What you should do: Copy the stretch of the material from the line containing "Identify the location of manage-categories-link: Gestionar" through the line containing "The width and height of the screenshot is (772, 584).", swapping "tree-item-label" for "tree-node-label" and leaving everything else unchanged.

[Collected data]

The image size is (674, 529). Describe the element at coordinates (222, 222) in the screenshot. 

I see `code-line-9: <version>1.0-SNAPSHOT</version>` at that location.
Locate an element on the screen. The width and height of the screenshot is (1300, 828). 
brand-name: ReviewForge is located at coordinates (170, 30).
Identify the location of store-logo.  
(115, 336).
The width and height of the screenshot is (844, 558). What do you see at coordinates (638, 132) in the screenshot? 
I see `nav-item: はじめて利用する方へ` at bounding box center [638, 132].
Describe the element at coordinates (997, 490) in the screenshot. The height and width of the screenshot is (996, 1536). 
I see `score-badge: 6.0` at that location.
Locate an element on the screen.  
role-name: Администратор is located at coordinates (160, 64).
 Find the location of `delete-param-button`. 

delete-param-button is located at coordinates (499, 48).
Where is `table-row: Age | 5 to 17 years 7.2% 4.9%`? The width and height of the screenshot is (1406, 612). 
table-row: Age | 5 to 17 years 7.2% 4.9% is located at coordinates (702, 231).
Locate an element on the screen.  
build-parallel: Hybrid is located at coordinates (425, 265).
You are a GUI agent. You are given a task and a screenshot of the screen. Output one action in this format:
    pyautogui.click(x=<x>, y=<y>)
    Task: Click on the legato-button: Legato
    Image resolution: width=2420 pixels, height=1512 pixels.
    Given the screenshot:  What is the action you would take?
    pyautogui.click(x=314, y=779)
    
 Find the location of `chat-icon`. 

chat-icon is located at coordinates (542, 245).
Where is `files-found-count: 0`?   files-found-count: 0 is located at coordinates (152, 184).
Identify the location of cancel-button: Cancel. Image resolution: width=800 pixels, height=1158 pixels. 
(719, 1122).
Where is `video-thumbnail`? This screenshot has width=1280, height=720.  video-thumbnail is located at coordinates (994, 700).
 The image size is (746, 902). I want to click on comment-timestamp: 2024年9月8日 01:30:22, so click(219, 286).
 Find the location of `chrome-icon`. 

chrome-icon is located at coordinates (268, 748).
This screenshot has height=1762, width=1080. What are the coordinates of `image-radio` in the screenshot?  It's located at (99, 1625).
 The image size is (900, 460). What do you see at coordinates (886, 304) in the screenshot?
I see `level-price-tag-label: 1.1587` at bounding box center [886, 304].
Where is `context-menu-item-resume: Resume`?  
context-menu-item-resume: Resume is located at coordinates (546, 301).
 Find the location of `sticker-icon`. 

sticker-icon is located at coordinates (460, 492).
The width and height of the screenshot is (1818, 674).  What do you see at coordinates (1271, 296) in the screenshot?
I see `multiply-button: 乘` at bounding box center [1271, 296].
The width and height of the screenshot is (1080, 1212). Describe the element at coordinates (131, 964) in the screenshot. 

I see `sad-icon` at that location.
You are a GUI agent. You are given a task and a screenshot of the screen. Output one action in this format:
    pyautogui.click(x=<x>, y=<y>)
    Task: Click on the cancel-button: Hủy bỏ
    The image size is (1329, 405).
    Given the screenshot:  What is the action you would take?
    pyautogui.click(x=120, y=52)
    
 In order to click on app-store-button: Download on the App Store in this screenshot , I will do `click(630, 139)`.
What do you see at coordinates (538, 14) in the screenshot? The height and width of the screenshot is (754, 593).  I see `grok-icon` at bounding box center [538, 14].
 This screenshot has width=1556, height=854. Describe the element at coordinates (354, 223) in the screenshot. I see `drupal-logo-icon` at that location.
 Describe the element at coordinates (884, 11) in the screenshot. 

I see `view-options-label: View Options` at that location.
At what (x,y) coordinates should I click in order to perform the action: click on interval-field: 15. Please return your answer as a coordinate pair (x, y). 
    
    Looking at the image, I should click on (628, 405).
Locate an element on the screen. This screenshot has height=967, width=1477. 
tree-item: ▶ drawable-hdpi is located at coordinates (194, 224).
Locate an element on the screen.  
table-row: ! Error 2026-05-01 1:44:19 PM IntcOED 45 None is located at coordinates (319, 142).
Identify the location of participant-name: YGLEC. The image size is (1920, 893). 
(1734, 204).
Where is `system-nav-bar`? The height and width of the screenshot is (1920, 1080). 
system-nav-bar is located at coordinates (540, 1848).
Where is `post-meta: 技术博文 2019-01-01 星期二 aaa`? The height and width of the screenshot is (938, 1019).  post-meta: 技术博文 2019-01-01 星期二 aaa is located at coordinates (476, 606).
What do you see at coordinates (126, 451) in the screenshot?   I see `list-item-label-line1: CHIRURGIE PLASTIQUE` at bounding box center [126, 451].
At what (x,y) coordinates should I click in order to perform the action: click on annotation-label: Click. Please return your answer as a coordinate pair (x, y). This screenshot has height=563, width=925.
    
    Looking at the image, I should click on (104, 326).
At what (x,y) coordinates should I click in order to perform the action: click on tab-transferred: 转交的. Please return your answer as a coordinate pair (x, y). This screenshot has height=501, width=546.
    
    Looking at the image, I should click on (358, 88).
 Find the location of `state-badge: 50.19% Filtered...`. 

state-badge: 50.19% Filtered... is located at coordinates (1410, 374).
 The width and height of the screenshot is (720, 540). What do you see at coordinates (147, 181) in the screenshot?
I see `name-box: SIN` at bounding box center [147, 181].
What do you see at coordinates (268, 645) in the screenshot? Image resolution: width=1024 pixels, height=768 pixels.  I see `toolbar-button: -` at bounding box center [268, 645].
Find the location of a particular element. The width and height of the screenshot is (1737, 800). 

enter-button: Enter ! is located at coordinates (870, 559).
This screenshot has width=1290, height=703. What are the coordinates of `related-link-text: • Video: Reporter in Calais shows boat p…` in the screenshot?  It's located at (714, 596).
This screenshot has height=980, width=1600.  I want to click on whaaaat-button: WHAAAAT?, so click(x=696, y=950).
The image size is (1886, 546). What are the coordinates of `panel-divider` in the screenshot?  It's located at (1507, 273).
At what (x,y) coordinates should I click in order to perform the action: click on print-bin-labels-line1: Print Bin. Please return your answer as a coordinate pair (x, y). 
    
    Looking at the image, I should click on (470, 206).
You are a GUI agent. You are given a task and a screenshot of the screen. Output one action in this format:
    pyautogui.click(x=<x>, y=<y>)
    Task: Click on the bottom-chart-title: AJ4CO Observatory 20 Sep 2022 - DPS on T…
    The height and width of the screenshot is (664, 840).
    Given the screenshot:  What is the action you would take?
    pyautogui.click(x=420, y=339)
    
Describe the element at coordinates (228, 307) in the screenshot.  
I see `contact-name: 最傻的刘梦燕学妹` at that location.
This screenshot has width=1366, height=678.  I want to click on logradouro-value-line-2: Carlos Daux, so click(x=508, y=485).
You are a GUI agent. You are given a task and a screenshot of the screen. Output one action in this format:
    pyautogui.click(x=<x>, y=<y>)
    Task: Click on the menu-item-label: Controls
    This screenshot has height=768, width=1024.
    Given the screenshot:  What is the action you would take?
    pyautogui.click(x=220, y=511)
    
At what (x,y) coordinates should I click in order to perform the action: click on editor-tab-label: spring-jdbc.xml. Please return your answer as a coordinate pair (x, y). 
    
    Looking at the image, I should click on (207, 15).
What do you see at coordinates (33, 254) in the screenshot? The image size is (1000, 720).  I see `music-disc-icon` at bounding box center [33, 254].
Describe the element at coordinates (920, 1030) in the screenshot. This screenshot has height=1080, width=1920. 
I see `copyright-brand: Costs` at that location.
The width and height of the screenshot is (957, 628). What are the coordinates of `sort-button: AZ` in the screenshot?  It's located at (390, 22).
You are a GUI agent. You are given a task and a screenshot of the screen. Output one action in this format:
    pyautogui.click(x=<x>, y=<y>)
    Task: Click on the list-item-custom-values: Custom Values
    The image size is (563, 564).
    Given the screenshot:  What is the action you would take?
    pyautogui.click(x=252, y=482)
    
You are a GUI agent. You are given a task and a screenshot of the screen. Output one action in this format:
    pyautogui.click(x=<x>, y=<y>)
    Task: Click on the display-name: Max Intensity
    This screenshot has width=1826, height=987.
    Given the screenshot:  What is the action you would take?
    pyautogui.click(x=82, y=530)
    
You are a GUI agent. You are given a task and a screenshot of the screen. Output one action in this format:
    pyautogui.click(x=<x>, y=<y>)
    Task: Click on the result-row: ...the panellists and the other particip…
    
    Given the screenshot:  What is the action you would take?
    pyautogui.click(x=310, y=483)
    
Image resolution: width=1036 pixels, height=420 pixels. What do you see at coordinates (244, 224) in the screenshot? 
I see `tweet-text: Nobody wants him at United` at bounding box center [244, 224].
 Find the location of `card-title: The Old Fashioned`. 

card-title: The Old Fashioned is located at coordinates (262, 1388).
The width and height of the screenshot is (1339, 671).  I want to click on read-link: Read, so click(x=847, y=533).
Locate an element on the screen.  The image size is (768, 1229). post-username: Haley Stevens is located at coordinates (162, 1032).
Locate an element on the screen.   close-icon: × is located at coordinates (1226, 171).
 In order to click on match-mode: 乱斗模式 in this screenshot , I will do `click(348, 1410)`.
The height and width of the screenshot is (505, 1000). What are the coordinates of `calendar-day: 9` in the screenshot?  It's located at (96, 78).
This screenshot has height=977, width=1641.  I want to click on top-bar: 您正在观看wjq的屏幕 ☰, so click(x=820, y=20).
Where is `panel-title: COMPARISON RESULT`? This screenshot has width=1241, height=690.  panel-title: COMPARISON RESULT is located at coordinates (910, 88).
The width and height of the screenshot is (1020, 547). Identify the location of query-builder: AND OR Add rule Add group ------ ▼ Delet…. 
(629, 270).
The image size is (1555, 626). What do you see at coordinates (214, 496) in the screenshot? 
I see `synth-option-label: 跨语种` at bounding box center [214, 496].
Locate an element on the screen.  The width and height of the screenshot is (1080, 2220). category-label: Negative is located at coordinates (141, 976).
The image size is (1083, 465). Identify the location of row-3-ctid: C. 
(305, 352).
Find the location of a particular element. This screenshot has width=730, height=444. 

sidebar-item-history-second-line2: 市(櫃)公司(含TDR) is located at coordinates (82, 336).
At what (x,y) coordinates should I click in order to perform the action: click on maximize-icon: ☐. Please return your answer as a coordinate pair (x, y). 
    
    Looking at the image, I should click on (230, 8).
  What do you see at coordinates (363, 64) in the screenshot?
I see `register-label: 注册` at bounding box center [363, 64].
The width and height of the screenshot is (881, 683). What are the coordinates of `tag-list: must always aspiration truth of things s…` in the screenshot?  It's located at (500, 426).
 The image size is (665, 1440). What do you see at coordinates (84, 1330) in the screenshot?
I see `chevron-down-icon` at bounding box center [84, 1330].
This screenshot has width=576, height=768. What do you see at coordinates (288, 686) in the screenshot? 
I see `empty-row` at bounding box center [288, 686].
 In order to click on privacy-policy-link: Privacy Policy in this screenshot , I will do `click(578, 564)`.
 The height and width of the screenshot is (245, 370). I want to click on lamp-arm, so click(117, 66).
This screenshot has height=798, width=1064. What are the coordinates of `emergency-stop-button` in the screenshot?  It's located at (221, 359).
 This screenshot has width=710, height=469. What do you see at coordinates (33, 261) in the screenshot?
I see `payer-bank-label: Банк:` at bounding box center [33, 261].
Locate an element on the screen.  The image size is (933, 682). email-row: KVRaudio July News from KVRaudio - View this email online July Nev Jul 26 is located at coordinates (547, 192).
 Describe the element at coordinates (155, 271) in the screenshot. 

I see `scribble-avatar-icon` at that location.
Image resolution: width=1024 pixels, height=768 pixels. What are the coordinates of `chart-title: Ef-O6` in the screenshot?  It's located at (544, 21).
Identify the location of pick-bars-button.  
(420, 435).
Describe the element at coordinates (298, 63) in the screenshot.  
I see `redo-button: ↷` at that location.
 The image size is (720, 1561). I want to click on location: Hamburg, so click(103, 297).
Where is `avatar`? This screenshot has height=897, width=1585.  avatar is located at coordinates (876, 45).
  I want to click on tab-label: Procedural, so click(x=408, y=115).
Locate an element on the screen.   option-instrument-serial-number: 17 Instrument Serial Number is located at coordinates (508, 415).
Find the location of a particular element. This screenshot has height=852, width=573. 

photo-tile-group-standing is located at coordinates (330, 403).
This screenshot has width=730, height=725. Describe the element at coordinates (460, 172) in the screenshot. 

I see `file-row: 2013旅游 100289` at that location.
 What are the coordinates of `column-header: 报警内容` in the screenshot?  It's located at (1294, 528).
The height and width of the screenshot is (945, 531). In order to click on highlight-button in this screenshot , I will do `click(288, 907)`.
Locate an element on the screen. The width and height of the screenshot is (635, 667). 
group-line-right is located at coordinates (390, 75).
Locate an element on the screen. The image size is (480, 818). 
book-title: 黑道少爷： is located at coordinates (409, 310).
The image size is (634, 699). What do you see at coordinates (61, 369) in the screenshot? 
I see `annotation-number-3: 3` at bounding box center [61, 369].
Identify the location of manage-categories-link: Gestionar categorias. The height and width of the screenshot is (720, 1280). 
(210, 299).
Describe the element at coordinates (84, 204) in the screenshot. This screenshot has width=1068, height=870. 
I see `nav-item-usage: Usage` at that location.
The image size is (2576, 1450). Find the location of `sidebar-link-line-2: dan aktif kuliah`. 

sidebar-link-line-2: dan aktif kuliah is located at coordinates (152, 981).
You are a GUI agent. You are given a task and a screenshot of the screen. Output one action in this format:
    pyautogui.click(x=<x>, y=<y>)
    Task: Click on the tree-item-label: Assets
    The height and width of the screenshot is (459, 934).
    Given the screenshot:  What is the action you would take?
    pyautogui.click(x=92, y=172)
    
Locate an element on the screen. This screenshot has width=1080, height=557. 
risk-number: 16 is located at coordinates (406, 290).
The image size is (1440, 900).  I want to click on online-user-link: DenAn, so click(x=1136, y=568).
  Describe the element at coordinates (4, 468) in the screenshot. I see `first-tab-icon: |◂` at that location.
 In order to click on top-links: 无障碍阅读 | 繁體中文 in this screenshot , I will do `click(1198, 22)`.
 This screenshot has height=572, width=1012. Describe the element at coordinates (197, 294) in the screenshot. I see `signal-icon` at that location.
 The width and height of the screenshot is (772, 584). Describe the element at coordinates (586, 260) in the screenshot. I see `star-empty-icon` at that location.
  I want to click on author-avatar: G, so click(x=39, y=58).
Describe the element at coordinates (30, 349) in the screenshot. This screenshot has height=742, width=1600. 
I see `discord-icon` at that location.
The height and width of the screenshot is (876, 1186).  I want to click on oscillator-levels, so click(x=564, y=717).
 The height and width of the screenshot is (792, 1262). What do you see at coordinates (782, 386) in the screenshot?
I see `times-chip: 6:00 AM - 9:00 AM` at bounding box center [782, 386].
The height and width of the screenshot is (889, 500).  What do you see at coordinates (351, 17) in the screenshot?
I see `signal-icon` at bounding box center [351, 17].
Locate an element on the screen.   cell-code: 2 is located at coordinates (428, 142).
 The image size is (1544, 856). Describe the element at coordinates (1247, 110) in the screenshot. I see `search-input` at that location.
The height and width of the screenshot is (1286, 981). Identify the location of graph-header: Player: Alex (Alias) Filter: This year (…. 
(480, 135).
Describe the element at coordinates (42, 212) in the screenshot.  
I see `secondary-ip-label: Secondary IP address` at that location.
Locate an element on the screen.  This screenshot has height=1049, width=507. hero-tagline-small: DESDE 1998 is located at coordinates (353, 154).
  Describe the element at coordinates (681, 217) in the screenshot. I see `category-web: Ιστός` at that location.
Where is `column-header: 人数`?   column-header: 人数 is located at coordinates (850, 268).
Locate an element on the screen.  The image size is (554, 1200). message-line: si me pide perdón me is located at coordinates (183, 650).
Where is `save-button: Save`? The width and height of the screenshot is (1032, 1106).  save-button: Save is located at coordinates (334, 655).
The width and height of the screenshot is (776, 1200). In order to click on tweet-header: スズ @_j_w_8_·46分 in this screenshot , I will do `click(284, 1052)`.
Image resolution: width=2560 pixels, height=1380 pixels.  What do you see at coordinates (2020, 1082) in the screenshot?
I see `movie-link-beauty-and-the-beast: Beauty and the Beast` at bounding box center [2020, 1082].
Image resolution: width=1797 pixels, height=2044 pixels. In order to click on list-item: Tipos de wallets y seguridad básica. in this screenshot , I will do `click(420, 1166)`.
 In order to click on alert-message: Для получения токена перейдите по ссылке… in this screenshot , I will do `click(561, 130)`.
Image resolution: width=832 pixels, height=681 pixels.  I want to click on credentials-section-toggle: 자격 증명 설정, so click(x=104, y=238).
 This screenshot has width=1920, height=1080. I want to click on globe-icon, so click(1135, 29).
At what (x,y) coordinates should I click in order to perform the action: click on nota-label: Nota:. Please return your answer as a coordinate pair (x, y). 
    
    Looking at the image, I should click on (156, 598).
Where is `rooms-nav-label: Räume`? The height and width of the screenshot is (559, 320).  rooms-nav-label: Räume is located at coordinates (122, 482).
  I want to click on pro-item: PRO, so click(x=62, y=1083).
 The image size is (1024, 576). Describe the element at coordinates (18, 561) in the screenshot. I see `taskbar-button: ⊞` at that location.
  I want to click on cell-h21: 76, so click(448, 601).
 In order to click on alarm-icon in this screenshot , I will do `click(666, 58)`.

Your response:
Identify the location of manage-categories-link: Gestionar categorias. The height and width of the screenshot is (720, 1280). 
(210, 299).
Describe the element at coordinates (84, 204) in the screenshot. This screenshot has width=1068, height=870. 
I see `nav-item-usage: Usage` at that location.
The image size is (2576, 1450). Find the location of `sidebar-link-line-2: dan aktif kuliah`. 

sidebar-link-line-2: dan aktif kuliah is located at coordinates (152, 981).
You are a GUI agent. You are given a task and a screenshot of the screen. Output one action in this format:
    pyautogui.click(x=<x>, y=<y>)
    Task: Click on the tree-node-label: Assets
    The height and width of the screenshot is (459, 934).
    Given the screenshot:  What is the action you would take?
    pyautogui.click(x=92, y=172)
    
Locate an element on the screen. This screenshot has width=1080, height=557. 
risk-number: 16 is located at coordinates (406, 290).
The image size is (1440, 900).  I want to click on online-user-link: DenAn, so click(x=1136, y=568).
  Describe the element at coordinates (4, 468) in the screenshot. I see `first-tab-icon: |◂` at that location.
 In order to click on top-links: 无障碍阅读 | 繁體中文 in this screenshot , I will do `click(1198, 22)`.
 This screenshot has height=572, width=1012. Describe the element at coordinates (197, 294) in the screenshot. I see `signal-icon` at that location.
 The width and height of the screenshot is (772, 584). Describe the element at coordinates (586, 260) in the screenshot. I see `star-empty-icon` at that location.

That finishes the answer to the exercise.